Return all lines below containing the word "green".

SUPPLIED DATA
──────────
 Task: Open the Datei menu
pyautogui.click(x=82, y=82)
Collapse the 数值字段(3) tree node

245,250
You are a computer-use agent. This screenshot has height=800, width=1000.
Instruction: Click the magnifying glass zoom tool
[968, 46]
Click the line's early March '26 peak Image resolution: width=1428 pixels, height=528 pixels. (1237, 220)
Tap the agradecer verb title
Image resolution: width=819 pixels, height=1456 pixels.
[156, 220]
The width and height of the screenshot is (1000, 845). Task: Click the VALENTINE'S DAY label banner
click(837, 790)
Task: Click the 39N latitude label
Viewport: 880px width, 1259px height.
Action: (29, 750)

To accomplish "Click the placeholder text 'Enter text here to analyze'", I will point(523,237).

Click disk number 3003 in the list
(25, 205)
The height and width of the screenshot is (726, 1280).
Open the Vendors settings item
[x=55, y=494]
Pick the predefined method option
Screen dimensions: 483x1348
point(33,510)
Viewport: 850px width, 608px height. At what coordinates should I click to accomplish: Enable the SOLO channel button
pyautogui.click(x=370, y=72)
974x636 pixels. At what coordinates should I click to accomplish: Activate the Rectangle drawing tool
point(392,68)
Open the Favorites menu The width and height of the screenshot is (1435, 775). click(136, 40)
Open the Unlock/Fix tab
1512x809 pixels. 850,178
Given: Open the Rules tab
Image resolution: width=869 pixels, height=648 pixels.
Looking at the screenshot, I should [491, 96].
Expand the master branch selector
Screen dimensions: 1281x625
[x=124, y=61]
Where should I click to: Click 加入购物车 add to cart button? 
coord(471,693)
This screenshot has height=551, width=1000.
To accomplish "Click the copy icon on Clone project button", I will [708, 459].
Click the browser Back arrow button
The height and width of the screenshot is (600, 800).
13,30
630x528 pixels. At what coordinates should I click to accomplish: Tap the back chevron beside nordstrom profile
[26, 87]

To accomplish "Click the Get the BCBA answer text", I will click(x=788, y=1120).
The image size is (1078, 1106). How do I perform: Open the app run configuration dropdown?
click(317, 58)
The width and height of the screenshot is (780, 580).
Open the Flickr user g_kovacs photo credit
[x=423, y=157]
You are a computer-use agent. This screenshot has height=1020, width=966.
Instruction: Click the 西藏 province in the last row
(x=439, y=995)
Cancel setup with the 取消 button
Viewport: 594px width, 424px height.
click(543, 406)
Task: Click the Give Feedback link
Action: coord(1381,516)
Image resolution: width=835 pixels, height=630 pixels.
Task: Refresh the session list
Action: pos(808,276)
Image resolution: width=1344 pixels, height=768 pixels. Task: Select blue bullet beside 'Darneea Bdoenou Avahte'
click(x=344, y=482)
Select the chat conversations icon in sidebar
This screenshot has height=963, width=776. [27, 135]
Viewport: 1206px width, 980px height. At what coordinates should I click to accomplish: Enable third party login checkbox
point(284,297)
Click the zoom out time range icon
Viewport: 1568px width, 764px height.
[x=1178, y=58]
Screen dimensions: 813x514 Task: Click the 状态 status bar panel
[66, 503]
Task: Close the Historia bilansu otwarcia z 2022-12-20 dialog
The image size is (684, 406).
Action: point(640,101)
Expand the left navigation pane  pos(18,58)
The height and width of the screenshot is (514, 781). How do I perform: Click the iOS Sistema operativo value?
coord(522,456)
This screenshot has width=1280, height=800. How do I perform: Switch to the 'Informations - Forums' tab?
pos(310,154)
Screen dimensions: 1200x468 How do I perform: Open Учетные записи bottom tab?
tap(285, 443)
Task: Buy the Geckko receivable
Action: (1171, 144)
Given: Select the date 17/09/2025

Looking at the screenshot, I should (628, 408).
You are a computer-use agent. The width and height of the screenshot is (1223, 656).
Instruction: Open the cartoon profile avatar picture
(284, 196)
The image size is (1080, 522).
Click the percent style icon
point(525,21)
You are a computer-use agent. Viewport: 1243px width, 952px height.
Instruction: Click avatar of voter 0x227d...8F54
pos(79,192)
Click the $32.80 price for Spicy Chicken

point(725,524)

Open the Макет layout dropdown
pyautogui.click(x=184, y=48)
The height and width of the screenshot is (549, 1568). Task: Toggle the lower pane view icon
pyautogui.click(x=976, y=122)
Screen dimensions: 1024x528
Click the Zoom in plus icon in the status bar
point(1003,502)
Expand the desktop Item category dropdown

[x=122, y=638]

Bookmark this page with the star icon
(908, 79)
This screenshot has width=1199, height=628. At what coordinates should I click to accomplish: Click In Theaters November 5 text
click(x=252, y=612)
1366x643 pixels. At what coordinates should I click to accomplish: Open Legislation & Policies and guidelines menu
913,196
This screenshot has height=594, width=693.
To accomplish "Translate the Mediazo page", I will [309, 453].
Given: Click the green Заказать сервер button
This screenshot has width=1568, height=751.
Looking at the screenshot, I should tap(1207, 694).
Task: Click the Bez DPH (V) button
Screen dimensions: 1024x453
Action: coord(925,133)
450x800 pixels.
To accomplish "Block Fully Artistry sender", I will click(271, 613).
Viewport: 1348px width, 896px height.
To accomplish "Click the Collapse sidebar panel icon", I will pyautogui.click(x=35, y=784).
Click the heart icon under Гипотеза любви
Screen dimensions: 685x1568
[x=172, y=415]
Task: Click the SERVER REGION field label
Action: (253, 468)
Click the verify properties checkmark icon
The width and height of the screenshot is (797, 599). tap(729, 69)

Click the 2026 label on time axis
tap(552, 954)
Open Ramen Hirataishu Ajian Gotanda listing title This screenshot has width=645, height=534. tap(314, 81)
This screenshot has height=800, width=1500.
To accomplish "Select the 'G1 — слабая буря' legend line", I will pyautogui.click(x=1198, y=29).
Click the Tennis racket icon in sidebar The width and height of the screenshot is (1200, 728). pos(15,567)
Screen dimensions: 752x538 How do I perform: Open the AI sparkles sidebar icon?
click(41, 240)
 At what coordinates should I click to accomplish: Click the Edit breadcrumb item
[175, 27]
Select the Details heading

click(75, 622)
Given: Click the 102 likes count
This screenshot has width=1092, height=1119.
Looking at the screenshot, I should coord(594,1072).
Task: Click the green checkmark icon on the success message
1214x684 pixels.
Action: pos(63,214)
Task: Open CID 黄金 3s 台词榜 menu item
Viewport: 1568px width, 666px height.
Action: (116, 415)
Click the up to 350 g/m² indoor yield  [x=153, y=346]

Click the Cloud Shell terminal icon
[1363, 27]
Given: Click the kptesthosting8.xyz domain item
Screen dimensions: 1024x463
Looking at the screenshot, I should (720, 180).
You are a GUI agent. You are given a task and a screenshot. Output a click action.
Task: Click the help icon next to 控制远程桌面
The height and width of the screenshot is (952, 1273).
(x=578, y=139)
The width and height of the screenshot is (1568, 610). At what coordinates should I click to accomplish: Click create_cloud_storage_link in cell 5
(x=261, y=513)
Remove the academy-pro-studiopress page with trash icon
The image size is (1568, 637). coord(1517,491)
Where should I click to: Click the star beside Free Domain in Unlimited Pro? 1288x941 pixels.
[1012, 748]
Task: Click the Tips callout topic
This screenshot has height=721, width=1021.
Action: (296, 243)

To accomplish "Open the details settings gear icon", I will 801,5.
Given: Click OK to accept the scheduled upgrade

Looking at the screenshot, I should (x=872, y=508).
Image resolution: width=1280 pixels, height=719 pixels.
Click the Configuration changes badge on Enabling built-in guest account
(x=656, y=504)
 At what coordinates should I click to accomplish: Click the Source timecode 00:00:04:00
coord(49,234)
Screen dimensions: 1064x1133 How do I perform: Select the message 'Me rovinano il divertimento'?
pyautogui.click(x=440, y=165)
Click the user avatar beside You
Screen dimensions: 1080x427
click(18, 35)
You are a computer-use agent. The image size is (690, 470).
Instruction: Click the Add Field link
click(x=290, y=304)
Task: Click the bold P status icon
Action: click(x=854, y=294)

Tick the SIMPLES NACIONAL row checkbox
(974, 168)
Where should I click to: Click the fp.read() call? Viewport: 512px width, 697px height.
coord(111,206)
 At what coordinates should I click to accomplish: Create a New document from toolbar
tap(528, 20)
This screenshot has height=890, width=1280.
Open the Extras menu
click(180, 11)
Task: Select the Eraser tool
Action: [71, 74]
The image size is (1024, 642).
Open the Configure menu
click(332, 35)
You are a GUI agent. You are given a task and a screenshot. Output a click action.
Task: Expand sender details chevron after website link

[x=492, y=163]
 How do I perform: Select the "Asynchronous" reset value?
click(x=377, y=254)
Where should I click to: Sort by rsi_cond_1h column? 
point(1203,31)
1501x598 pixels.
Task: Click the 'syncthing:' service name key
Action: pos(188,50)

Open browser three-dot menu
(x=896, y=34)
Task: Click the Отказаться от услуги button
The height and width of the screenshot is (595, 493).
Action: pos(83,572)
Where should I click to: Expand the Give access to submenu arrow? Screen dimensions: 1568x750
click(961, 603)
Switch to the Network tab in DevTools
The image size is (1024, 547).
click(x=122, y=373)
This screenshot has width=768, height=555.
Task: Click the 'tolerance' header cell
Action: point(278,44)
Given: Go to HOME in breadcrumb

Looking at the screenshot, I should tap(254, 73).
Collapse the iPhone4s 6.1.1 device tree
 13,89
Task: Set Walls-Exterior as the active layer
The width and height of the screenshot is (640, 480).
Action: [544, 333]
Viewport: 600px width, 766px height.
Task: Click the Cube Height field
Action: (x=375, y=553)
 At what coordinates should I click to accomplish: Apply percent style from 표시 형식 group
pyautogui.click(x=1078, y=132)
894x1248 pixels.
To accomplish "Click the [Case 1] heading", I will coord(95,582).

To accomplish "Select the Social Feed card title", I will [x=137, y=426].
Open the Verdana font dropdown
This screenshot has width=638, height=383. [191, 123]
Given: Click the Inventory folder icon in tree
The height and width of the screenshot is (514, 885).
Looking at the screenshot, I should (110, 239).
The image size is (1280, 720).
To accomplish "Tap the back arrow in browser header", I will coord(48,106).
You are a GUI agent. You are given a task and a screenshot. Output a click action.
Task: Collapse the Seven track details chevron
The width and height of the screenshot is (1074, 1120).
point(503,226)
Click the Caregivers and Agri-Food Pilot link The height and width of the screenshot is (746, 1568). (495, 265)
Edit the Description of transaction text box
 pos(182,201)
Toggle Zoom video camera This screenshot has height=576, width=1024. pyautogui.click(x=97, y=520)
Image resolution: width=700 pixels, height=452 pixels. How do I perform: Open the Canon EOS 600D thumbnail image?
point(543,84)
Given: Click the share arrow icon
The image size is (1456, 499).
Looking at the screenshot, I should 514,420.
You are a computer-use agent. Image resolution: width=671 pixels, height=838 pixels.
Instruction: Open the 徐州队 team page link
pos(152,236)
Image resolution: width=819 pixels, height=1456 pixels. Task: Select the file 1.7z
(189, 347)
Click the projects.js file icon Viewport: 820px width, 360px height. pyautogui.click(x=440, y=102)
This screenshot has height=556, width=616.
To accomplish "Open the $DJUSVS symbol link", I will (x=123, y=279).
──────────
ANSWER TO THE EXERCISE
Given: Click the green Заказать сервер button
Task: Click the green checkmark icon on the success message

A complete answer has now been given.